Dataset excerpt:
※

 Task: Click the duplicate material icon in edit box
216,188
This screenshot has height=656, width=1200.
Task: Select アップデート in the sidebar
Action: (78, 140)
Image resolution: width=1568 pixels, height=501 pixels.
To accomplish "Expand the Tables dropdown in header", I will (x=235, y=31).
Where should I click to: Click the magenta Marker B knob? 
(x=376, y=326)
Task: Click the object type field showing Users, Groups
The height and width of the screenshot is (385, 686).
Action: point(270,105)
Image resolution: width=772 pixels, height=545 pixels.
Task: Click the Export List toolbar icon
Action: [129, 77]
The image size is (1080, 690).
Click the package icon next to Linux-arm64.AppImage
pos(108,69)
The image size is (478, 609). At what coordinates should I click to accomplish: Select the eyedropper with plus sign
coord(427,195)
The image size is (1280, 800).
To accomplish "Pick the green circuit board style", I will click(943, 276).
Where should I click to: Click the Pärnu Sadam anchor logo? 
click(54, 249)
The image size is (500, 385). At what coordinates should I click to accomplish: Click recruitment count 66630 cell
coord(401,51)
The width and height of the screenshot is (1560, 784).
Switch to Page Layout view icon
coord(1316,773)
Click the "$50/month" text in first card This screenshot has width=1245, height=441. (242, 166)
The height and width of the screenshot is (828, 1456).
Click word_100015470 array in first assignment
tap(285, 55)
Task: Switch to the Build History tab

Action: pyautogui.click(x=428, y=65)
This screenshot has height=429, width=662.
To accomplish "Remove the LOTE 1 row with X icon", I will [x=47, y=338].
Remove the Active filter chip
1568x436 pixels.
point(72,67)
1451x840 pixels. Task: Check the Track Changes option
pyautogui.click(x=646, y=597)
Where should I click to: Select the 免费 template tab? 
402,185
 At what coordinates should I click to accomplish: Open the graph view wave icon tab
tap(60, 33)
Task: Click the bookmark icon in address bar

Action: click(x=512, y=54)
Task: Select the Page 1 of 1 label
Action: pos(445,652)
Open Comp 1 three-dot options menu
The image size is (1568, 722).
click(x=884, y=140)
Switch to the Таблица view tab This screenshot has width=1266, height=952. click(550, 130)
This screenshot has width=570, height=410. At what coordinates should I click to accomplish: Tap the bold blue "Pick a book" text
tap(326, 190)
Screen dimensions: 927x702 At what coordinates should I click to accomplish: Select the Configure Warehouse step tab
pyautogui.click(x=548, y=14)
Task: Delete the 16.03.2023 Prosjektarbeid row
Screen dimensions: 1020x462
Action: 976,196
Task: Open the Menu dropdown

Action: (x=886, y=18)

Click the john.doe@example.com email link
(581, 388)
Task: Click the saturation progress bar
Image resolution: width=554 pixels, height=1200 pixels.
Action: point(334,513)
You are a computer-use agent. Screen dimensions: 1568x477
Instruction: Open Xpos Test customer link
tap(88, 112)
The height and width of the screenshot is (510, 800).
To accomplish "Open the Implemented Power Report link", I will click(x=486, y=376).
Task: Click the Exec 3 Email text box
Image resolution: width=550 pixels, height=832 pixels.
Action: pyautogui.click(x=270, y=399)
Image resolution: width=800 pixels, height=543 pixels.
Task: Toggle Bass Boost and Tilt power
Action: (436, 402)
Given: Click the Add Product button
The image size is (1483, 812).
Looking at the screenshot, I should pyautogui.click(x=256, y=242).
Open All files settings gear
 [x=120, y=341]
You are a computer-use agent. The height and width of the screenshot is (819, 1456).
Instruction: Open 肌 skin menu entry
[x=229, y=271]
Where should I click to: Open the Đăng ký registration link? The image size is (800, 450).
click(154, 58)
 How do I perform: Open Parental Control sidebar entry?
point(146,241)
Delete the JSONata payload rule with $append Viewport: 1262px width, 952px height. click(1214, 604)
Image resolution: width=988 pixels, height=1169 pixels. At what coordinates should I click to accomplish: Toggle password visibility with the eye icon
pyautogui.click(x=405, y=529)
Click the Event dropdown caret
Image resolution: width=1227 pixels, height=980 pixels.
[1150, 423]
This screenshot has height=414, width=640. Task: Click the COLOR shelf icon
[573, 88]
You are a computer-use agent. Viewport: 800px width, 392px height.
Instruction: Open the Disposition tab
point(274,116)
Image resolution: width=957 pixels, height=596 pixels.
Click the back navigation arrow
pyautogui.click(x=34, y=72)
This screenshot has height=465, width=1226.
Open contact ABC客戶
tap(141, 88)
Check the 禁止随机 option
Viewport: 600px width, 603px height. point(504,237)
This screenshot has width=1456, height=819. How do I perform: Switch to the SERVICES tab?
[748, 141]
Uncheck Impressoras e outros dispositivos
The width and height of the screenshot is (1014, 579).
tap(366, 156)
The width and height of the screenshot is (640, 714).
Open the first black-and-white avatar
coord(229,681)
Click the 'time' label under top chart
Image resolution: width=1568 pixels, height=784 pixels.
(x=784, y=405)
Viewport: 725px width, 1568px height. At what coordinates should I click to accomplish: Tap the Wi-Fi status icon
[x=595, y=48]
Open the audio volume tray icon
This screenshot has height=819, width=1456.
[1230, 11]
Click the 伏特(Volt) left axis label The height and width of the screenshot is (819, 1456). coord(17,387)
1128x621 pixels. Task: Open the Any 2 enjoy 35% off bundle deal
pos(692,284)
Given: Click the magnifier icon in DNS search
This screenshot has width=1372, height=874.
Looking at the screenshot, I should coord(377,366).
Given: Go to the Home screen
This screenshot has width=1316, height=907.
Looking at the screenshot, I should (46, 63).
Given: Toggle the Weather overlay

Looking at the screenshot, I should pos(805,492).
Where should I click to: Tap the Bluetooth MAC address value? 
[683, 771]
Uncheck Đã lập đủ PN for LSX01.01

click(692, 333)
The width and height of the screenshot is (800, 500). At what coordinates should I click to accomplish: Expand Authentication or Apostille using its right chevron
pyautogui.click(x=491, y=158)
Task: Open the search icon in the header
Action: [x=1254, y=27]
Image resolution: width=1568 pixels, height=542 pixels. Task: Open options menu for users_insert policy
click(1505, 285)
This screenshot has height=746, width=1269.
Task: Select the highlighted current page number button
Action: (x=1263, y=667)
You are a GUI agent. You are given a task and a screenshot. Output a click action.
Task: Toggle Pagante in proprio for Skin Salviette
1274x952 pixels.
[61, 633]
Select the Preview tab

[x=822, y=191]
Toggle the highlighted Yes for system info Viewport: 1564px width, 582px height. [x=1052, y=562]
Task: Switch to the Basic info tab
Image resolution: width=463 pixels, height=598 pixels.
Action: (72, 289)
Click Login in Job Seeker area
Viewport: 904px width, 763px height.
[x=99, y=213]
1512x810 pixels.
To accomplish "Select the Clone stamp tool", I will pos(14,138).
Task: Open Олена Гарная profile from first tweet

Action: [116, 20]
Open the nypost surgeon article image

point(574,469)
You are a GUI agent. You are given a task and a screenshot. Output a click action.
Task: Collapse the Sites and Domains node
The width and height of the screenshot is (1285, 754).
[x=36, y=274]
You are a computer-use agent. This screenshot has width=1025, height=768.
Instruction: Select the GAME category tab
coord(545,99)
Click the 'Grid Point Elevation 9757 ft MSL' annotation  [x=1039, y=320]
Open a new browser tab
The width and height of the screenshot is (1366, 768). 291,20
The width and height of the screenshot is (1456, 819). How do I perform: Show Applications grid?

※

How many lines of the data above contain the word "Remove"? Give only the number.

2